While the benefits on both types of policies are tax-free, only individuals with traditional policies can deduct their premiums, says Mr. Kitces. And only traditional policies can qualify for the government-endorsed Long Term Care Partnership Program, which allows those who outlive their coverage to protect some of their assets and still qualify for Medicaid, says Mr. Wolf.
If interest rates rise, Mr. Kitces says, consumers considering a hybrid are likely to come out ahead by keeping their money—and using the investment returns to purchase a traditional policy.
Consider a 60-year-old man who puts $150,000 into a hybrid policy with a maximum death benefit of $159,500. If he eventually needs long-term-care, the policy will pay $5,200 a month for up to four years, a benefit that compounds at 5% a year, says Mr. Wolf.
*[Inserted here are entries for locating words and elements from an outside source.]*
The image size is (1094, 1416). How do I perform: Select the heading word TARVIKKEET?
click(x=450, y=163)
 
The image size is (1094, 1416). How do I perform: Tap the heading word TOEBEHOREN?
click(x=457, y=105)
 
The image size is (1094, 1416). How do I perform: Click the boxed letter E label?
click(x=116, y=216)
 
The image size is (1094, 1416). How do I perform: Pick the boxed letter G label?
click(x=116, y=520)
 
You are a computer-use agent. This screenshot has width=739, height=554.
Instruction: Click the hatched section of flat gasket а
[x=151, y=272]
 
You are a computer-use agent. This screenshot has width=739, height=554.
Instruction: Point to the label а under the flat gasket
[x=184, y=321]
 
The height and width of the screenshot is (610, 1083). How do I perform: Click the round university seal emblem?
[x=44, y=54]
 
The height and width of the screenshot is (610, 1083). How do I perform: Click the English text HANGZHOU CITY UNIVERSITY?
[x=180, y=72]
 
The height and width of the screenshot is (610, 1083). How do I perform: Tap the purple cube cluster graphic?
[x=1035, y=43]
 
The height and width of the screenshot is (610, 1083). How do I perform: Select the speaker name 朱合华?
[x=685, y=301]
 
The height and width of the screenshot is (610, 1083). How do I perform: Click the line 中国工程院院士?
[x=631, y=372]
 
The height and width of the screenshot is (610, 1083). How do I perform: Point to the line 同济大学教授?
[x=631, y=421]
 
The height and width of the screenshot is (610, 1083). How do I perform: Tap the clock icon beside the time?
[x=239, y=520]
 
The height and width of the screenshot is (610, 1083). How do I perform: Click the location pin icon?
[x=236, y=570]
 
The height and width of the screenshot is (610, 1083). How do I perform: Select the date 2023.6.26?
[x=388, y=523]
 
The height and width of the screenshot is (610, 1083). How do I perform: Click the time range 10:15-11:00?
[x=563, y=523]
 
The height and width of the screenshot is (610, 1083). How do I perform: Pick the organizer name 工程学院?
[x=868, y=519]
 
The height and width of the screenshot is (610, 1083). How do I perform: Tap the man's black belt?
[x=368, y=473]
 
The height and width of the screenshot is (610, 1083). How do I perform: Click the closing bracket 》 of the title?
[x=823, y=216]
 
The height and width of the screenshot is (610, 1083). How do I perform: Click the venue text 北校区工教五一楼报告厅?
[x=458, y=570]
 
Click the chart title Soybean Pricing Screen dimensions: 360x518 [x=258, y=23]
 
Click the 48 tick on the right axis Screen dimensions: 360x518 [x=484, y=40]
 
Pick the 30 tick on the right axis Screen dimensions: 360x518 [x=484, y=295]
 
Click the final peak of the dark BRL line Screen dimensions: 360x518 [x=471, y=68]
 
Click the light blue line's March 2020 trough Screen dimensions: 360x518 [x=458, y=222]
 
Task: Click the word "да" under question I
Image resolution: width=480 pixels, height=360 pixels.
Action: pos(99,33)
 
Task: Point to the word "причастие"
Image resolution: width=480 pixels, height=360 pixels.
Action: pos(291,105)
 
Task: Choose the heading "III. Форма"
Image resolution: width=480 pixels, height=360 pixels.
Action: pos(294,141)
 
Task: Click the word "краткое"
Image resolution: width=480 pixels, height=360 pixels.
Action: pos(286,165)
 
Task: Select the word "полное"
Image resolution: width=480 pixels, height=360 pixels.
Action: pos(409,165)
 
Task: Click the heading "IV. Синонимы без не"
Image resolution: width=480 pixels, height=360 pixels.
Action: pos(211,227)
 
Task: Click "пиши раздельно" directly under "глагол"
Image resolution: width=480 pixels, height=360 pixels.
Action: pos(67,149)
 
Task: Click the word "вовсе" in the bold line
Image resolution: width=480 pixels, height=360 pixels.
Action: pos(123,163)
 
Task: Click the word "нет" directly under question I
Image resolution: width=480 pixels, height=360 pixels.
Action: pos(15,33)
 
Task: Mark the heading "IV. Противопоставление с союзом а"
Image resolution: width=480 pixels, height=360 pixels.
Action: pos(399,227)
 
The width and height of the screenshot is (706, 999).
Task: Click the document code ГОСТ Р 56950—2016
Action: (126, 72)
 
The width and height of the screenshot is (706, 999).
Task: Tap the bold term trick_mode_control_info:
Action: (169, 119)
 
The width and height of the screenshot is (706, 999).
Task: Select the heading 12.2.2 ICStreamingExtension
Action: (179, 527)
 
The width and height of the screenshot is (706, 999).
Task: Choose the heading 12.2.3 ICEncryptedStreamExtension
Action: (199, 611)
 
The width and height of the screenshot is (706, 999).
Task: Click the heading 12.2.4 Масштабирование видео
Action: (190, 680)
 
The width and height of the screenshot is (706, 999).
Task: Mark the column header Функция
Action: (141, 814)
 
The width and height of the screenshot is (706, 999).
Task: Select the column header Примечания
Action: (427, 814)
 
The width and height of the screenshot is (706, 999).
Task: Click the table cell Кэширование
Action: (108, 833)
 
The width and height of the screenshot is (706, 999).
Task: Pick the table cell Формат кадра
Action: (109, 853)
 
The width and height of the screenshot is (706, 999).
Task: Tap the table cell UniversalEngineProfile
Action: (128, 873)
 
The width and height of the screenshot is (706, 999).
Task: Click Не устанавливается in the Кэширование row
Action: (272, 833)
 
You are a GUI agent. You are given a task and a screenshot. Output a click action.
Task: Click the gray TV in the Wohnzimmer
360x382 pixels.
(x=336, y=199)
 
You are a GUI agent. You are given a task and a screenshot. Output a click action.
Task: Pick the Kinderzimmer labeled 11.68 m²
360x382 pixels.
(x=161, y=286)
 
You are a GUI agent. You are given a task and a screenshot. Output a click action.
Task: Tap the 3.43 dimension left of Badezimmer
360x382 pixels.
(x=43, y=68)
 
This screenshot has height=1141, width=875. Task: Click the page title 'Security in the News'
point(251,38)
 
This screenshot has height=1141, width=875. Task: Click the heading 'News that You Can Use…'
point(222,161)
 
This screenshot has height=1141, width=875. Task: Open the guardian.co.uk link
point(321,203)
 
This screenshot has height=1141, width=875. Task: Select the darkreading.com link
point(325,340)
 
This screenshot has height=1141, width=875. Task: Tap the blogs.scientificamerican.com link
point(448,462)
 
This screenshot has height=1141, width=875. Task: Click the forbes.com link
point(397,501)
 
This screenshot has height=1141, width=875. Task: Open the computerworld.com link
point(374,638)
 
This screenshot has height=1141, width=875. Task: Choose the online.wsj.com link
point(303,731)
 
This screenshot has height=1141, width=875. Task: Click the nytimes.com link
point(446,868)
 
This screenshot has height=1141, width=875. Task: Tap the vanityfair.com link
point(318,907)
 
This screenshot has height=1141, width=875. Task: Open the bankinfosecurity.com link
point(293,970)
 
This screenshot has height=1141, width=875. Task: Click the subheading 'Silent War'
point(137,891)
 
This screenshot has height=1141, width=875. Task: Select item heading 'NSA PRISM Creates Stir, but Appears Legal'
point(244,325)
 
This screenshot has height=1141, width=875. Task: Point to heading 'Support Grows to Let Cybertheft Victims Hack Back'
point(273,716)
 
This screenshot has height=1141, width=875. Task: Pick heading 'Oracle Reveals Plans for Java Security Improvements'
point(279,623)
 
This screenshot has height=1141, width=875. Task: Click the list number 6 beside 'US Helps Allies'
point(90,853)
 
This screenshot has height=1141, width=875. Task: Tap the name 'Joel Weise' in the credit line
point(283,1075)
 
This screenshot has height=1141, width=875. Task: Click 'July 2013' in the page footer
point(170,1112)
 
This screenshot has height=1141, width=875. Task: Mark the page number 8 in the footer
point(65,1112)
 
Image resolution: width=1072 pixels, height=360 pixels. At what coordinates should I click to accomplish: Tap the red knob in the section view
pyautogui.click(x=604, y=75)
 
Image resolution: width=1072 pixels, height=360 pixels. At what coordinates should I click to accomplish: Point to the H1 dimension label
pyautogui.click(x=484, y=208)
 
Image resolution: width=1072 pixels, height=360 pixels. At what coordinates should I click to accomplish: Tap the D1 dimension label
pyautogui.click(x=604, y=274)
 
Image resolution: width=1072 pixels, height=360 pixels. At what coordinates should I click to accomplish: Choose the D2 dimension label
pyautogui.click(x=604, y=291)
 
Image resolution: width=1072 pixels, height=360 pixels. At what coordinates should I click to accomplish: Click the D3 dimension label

But if he instead puts his $150,000 into an investment with a 4% return, he will earn $6,000 a year—or enough to buy a four-year policy with a monthly benefit of about $11,000 that compounds at 5% a year, says Mr. Wolf. That's more than double the hybrid's monthly benefit and the man can always leave the $150,000 in principal to his heirs. The risk, of course, is that the investment returns might not cover his premiums." (Bolded emphasis is mine)
At some other place I remember reading that with $1 million in assets (not including real estate - house) one can "self-insure" for long-term care (without insurance). Our ages are 70 (her) and 69 (him).
There is no "magic number" at which you can self-insure. It depends on your morbidity, mortality, asset liquidity and estate planning goals.
You might be lucky and never have an accident, never have a serious illness, and die peacefully in bed in your sleep. Or perhaps not - no one can tell. The best one can do is evaluate risk, and in my experience most people are not trained to evaluate financial or physical risks very well.
For BoBraxton's example, at ages 70 and 69, they are basically uninsurable for LTCi. The premiums would be so high it would make very little, if any, sense from a risk standpoint, unless buying a "bare bones" policy. So BB and spouse are essentially self-insured as is. The conventional wisdom of "buy LTC in your 60's" is now almost completely discredited by professional financial fiduciaries. The WSJ article I quoted worked out the numbers for today's marketplace, and found that buying early actually saved premium totals in the long run, because waiting until a more advanced age caused such a terrific mark-up in premiums; e.g., every year you wait the premium cost goes up 6%, and that's assuming you don't have any health problems in the interim! They found the "sweet spot" to be age 55 or younger.
For those who do not have LTCi, you can only roughly figure out what you should reserve by knowing two things: (1) Medicare, on average, for TOTAL MEDICAL COSTS OVER LIFETIME, covers 51% of your healthcare costs, and (2) what is the cost of one year of full service nursing care in your local area (multiply that times whatever number of years you think you might live while being fully disabled - it's a guess, but figure 5-20 yrs depending on your disability. And remember, disability includes MENTAL disability, such as one of the 70 forms of dementia.). And of course, that nursing care is per person, not per couple. It is not at all unusual these days for one or both of a couple to need partial or full-service care as they age.